Cebindeki dokuz lirayı hâlâ sıkıyordu. O para bir çay bile etmiyordu.  


Kafasında yankılanan düşünceler boğuk ve bulanıktı. Her şeyin üzerine bindiği bir anda insan ya isyan ederdi ya da teslim olurdu. Poyraz isyan etmekten çoktan vazgeçmişti. Geriye yalnızca sessiz bir teslimiyet kalmıştı.  


Boğaz Köprüsüne doğru yürümeye başladı. Adımlarını fark etmeden hızlandırıyordu. Yağmurun izleriyle ıslanmış taşlarda ayak sesleri yankılanıyordu. Kafasının içinde Dylan hâlâ çalıyordu:  


"How does it feel?" 

https://open.spotify.com/track/3AhXZa8sUQht0UEdBJgpGc?si=uJivfBYzTj-zHgPnX4m1zQ


Gerçekten nasıl hissettiğini bilmiyordu. Belki de hissetmemek daha iyiydi. Köprüye yaklaştığında rüzgar suratına sert bir tokat gibi çarptı. Burası, hayat ile ölüm arasındaki en ince sınırdı. Gecenin içinde akan ışıklar, şehrin soluk nabzı gibi titreşiyordu.  

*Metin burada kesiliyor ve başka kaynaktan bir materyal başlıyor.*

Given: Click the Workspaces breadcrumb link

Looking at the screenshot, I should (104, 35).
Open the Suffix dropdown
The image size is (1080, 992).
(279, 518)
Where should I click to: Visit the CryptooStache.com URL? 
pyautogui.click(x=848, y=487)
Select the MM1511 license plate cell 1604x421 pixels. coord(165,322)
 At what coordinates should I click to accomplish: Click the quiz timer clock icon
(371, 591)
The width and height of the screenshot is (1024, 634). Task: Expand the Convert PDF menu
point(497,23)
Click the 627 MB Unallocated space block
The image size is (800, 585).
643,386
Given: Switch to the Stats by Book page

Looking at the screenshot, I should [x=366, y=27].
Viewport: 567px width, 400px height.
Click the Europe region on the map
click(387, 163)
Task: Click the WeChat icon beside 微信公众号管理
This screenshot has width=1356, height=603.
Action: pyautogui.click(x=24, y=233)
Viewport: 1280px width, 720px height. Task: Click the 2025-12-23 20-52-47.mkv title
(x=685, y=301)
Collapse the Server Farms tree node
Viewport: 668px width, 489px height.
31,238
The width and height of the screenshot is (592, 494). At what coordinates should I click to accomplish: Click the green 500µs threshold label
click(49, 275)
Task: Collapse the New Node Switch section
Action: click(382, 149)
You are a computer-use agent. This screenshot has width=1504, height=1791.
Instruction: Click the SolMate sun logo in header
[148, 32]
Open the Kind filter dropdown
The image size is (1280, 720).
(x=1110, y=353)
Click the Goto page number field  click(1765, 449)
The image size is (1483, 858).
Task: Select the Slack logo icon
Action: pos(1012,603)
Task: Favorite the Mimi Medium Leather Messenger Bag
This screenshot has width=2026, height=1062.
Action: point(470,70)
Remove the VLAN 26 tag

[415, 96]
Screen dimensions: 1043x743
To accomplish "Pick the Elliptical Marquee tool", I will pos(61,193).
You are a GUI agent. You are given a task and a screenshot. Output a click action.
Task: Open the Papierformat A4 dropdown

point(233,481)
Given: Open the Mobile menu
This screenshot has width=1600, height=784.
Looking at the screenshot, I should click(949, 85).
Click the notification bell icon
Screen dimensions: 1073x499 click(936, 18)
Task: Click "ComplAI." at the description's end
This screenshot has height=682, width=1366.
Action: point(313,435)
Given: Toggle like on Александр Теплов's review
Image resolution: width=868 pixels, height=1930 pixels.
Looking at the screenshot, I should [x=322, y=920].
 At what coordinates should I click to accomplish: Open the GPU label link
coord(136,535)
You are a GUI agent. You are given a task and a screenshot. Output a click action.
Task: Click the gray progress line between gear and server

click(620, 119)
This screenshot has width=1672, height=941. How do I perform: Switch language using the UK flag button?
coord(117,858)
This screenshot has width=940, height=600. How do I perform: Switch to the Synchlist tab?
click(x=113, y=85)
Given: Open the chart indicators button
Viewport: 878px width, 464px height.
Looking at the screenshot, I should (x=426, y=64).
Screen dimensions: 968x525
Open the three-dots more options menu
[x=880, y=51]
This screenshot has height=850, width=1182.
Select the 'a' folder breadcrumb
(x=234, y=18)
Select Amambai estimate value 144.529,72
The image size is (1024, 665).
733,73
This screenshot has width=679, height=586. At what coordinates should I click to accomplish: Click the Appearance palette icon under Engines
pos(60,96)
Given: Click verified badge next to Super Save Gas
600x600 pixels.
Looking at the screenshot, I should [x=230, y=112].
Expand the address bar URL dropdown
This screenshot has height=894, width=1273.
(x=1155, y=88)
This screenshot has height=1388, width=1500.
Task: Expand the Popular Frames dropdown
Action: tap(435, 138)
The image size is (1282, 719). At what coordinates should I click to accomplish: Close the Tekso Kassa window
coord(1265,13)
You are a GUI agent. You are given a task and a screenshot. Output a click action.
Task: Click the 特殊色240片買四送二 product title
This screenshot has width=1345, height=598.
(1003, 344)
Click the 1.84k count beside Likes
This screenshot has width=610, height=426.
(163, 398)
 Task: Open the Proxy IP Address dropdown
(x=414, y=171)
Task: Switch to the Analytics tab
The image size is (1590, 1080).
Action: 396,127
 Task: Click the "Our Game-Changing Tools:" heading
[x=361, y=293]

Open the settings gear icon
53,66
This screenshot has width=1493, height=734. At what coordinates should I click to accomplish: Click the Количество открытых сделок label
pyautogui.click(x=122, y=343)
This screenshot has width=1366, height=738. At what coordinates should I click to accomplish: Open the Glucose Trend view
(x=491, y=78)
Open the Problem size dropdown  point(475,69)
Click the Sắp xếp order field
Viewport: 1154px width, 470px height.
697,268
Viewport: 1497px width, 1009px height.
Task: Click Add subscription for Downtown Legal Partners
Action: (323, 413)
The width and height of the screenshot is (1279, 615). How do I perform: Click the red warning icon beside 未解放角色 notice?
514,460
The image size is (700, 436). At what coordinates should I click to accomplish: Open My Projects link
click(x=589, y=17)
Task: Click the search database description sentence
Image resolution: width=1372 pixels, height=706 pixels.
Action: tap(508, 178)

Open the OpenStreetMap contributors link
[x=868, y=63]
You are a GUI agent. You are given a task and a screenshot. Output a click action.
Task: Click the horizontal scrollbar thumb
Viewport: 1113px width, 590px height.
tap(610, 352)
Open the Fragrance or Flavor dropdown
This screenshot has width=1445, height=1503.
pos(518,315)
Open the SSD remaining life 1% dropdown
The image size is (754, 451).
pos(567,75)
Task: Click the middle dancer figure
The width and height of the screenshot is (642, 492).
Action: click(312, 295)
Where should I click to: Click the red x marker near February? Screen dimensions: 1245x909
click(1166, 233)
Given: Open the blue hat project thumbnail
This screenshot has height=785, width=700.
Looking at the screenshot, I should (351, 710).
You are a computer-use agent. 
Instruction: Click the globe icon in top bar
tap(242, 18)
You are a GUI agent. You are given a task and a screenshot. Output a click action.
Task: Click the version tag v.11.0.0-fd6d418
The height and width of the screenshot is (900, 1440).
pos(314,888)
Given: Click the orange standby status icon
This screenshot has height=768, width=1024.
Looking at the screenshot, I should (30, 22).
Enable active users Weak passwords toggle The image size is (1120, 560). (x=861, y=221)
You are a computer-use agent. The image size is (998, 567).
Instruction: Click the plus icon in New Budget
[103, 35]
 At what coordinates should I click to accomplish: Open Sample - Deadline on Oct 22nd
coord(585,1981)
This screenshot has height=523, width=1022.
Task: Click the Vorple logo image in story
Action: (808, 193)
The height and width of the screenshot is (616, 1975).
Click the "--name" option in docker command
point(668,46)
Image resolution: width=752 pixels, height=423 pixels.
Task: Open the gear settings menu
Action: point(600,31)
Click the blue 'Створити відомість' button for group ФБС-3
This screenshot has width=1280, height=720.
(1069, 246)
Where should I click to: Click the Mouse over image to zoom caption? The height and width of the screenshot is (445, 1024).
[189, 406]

Demir parmaklıklara yaklaştı. Ellerini hafifçe demire koydu ve aşağı baktı. Boğaz’ın karanlık suyu dalgalarla kıpırdıyor, kendisine fısıldıyordu sanki. Bir an için sessizlik her şeyi sardı.  


"Düşsem..." diye düşündü Poyraz. "Her şey bitse... Borçlar, beklentiler, işsizliğin kemiren utancı, Melis’in artık hatırlanmayacak yüzü... Beni bekleyen hiçbir şey kalmadı."  


Düşünce, içindeki huzursuzluğu yavaşça emiyordu. Rüzgar yüzünü okşarken parmaklarını demirden çekmeye hazırlanıyordu ki birden garip bir görüntü kafasında belirdi. Bir ölüm haberinin absürtlüğü...  


"Genç şair Boğaz Köprüsü'nden atladı. Cebinde dokuz lira bulundu."


İçinden istemsizce bir kahkaha koptu. "Dokuz lira ha," dedi kendi kendine. "Efsanevi bir varoluş trajedisi için biraz düşük bir bütçe."  


Kafasında bu düşünce büyüdükçe kahkahası artmaya başladı. Rüzgar ve geceye inat, gülüyordu. Şehrin tam ortasında, intiharın kıyısında, hayatın absürtlüğü onu yakalamıştı. Hayatta hiçbir şey mantıklı değildi, ölüm bile.  


Ellerini demir parmaklıklardan çekti ve geri döndü. Parmak uçları soğuktan donmuştu ama bu umursadığı son şeydi. Hayat tuhaf bir oyundu ve Poyraz artık kuralları çözmeye çalışmıyordu.  


Şehir griydi ama onun içinde yeni bir kıvılcım vardı. Belki hâlâ kaybeden biriydi. Belki şiirleri asla basılmayacaktı. Ama yaşamak kendi başına bir isyandı ve bu bile başlı başına bir zaferdi.  


Kendi kendine mırıldandı: "Belki de yaşamak sadece absürtlüğe gülmek demektir."  


Eve doğru yürürken cebindeki dokuz lirayı havaya savurdu. Rüzgar parayı sürükleyip götürdü. O paranın peşinden koşmadı. Para da onun peşinden.

Artık hiçbir şey için de koşmak zorunda olmadığını biliyor ve yine yarını yaşamayı tercih edıyordu.